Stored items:
--*--

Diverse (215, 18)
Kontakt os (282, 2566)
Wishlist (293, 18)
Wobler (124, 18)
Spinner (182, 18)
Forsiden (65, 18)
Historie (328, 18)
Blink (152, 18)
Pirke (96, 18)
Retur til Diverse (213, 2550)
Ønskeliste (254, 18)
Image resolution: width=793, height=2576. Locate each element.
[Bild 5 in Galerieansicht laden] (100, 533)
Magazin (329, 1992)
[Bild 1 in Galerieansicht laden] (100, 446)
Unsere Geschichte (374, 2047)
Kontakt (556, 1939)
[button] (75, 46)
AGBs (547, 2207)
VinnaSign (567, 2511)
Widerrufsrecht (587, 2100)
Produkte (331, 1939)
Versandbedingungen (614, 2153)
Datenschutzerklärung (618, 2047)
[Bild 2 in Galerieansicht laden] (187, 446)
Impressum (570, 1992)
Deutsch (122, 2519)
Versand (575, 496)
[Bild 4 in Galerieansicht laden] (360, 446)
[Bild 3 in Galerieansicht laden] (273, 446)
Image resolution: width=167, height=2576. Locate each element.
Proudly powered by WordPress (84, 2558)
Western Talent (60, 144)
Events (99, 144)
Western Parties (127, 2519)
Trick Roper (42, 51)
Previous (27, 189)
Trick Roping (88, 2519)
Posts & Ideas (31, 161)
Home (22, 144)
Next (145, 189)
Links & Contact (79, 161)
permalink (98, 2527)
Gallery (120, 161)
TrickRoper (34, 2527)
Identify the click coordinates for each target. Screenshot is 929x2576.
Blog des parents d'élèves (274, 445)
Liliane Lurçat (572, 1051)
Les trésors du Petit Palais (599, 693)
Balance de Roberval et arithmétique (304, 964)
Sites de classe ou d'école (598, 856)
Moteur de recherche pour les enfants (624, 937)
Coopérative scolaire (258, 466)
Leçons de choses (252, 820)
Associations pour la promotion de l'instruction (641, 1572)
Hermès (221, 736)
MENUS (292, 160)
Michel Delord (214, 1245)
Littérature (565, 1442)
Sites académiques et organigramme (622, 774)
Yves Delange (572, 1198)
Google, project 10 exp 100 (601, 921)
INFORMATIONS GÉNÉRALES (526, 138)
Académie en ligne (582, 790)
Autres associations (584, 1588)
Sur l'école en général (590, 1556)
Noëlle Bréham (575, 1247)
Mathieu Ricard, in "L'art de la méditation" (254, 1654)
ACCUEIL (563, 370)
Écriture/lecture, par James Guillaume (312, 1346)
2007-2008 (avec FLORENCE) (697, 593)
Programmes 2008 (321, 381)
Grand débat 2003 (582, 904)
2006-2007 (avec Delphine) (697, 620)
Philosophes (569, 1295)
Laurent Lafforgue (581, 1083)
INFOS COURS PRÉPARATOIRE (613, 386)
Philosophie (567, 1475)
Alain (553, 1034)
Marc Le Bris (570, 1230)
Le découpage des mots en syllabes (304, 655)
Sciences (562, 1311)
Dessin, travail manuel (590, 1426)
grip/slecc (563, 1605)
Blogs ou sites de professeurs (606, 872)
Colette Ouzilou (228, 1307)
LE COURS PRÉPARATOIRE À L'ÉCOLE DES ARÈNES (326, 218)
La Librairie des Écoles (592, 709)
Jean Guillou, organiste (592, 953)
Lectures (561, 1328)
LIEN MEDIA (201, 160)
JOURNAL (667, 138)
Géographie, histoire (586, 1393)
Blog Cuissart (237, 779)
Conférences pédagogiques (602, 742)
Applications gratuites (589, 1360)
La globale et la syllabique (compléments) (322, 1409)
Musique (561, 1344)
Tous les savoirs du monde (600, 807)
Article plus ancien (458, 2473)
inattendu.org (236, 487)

--*--

*ASSIGNMENT*
Your answer is to contain exactly the lines from the one holding "Links & Contact (79, 161)" to the end of the entries, with no other line.

*SOLUTION TO THE EXERCISE*
Links & Contact (79, 161)
permalink (98, 2527)
Gallery (120, 161)
TrickRoper (34, 2527)
Identify the click coordinates for each target. Screenshot is 929x2576.
Blog des parents d'élèves (274, 445)
Liliane Lurçat (572, 1051)
Les trésors du Petit Palais (599, 693)
Balance de Roberval et arithmétique (304, 964)
Sites de classe ou d'école (598, 856)
Moteur de recherche pour les enfants (624, 937)
Coopérative scolaire (258, 466)
Leçons de choses (252, 820)
Associations pour la promotion de l'instruction (641, 1572)
Hermès (221, 736)
MENUS (292, 160)
Michel Delord (214, 1245)
Littérature (565, 1442)
Sites académiques et organigramme (622, 774)
Yves Delange (572, 1198)
Google, project 10 exp 100 (601, 921)
INFORMATIONS GÉNÉRALES (526, 138)
Académie en ligne (582, 790)
Autres associations (584, 1588)
Sur l'école en général (590, 1556)
Noëlle Bréham (575, 1247)
Mathieu Ricard, in "L'art de la méditation" (254, 1654)
ACCUEIL (563, 370)
Écriture/lecture, par James Guillaume (312, 1346)
2007-2008 (avec FLORENCE) (697, 593)
Programmes 2008 (321, 381)
Grand débat 2003 (582, 904)
2006-2007 (avec Delphine) (697, 620)
Philosophes (569, 1295)
Laurent Lafforgue (581, 1083)
INFOS COURS PRÉPARATOIRE (613, 386)
Philosophie (567, 1475)
Alain (553, 1034)
Marc Le Bris (570, 1230)
Le découpage des mots en syllabes (304, 655)
Sciences (562, 1311)
Dessin, travail manuel (590, 1426)
grip/slecc (563, 1605)
Blogs ou sites de professeurs (606, 872)
Colette Ouzilou (228, 1307)
LE COURS PRÉPARATOIRE À L'ÉCOLE DES ARÈNES (326, 218)
La Librairie des Écoles (592, 709)
Jean Guillou, organiste (592, 953)
Lectures (561, 1328)
LIEN MEDIA (201, 160)
JOURNAL (667, 138)
Géographie, histoire (586, 1393)
Blog Cuissart (237, 779)
Conférences pédagogiques (602, 742)
Applications gratuites (589, 1360)
La globale et la syllabique (compléments) (322, 1409)
Musique (561, 1344)
Tous les savoirs du monde (600, 807)
Article plus ancien (458, 2473)
inattendu.org (236, 487)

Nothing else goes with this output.